WHAT IS EXPECTED:
Could you reproduce, word for word, the lines of the items below, starting at the line containing "Share the 'That's" and ending at the line containing "pyautogui.click(x=548, y=44)"?

DATA LISTING:
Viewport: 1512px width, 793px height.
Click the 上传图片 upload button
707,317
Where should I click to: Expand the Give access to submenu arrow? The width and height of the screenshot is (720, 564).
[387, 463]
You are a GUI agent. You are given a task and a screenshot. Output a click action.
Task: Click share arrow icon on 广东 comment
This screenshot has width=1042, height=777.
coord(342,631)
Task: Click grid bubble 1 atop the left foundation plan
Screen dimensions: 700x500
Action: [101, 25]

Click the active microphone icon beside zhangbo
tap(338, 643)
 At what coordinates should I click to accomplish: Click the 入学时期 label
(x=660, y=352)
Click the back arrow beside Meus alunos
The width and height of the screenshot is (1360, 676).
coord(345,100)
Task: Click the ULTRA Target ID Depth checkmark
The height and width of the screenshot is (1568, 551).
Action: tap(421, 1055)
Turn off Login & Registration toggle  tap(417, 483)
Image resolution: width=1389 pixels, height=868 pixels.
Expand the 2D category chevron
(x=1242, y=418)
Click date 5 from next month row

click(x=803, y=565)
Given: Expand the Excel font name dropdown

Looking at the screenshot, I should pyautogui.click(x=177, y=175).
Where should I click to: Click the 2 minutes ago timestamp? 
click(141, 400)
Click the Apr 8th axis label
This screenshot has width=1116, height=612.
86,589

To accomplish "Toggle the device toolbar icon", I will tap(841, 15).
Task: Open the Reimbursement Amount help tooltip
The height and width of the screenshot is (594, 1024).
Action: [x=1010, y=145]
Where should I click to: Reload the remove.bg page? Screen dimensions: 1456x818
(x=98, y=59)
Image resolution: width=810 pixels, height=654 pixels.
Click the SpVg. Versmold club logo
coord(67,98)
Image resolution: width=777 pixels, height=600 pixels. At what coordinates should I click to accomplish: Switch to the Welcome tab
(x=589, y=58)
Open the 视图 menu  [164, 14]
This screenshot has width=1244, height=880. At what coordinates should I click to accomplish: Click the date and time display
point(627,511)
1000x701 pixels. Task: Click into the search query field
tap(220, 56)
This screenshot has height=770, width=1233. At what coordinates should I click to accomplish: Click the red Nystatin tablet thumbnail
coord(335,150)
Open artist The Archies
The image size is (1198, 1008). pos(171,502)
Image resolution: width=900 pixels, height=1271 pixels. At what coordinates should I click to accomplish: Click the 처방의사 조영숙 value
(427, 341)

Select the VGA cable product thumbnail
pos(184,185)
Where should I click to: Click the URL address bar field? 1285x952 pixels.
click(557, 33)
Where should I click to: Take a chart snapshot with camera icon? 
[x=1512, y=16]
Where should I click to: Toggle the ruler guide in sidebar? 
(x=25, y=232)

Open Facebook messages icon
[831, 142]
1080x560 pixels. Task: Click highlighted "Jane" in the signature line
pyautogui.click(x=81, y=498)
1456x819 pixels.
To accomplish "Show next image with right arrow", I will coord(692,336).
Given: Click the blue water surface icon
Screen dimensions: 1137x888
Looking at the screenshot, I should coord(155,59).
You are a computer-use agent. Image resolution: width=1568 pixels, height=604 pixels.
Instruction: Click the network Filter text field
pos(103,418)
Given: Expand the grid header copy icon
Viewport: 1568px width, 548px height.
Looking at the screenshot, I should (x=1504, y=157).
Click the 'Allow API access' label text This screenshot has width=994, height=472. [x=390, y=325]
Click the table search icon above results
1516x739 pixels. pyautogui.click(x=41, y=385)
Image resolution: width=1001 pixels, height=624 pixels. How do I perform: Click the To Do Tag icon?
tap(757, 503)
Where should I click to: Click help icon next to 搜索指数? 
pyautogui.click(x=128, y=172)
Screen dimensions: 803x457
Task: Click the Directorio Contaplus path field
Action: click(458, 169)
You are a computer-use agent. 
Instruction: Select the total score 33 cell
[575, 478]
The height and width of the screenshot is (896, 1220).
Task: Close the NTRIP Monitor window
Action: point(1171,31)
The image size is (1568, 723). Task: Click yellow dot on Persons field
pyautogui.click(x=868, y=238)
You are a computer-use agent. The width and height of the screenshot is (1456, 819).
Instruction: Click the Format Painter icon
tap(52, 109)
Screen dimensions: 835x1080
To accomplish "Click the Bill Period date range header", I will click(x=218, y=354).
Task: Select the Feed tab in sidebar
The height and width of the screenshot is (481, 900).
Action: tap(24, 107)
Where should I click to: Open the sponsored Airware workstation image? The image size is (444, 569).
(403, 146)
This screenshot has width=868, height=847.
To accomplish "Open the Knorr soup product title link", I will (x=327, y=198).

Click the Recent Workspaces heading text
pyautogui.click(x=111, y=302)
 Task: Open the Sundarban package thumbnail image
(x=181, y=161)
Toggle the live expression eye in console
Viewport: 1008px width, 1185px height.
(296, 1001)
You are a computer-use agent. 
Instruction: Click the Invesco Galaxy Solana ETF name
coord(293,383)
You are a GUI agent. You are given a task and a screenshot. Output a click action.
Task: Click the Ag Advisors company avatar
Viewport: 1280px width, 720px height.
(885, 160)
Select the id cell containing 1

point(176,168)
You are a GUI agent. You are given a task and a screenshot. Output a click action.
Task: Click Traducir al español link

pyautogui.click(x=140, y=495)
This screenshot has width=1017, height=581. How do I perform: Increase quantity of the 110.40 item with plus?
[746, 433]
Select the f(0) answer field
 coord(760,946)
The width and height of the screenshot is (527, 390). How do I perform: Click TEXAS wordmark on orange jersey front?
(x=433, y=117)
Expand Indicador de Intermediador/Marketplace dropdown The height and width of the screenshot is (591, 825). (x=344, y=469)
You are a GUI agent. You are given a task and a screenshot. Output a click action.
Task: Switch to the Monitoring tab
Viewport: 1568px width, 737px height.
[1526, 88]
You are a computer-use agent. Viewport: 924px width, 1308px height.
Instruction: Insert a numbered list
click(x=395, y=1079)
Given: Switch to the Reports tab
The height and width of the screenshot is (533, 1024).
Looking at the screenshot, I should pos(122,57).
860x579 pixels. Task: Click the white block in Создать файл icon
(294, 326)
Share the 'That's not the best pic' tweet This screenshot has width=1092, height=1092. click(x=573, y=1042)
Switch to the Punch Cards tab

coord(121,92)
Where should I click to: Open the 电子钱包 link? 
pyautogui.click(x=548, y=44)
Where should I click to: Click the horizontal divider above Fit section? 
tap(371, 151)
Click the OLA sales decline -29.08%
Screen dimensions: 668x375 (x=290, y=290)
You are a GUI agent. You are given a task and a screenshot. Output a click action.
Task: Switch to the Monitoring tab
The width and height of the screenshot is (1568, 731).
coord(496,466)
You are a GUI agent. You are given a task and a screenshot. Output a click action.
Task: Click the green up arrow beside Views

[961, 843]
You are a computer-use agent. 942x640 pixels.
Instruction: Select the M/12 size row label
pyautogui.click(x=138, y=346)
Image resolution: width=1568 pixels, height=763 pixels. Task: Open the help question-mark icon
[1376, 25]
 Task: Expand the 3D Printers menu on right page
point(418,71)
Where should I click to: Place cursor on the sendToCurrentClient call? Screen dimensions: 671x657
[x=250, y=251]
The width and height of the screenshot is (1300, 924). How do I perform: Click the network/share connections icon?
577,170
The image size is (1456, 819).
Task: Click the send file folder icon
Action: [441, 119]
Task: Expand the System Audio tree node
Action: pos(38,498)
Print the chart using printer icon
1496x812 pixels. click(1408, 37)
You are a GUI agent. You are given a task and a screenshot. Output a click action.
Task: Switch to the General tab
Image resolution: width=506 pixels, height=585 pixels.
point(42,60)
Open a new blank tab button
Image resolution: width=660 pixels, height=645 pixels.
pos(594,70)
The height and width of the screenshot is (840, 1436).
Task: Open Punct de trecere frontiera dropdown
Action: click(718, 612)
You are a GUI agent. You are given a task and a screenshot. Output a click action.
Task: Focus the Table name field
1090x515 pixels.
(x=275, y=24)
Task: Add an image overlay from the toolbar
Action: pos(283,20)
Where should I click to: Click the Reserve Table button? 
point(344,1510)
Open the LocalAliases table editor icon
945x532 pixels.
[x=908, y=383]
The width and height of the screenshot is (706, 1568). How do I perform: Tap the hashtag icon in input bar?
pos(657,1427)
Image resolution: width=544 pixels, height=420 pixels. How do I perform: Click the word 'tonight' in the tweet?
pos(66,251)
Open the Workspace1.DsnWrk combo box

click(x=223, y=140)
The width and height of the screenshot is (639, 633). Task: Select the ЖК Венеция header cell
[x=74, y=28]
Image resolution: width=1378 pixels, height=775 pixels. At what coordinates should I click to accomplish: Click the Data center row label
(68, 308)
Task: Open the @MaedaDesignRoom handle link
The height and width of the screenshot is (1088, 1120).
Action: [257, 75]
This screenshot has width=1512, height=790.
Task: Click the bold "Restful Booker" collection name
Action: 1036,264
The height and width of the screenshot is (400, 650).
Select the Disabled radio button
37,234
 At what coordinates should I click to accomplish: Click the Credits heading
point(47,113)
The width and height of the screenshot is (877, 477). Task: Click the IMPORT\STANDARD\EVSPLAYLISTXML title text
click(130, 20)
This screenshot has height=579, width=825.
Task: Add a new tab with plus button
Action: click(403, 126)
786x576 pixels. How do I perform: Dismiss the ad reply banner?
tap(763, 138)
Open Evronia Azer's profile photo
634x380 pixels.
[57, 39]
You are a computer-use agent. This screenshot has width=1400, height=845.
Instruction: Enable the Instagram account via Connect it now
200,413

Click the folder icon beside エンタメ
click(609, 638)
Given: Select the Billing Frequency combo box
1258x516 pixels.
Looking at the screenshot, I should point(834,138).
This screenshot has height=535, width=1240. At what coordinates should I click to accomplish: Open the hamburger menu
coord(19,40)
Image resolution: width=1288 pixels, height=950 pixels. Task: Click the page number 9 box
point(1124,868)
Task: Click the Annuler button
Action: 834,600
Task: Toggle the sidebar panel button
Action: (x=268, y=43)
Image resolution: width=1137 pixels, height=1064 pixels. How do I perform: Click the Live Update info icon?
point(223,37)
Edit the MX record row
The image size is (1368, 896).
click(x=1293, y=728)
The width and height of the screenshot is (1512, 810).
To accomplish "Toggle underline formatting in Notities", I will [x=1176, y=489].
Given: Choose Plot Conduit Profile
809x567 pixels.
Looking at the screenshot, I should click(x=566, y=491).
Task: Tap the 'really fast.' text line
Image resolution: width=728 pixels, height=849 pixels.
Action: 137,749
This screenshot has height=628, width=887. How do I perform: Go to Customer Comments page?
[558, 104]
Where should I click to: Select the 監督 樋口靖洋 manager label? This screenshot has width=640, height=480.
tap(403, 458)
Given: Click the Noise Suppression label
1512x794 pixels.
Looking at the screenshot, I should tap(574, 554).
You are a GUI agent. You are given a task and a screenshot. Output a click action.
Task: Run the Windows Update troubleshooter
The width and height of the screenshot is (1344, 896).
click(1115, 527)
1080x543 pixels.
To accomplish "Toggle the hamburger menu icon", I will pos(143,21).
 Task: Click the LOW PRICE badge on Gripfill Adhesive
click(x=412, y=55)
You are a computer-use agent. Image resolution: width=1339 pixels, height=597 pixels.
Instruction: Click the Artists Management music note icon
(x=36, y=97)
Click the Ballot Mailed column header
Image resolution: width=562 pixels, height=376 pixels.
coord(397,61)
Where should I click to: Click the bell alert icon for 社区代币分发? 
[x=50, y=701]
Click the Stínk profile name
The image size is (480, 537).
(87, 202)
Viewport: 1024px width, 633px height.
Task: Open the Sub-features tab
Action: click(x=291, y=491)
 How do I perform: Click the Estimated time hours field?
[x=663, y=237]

FINAL RESULT:
Share the 'That's not the best pic' tweet This screenshot has width=1092, height=1092. click(x=573, y=1042)
Switch to the Punch Cards tab

coord(121,92)
Where should I click to: Open the 电子钱包 link? 
pyautogui.click(x=548, y=44)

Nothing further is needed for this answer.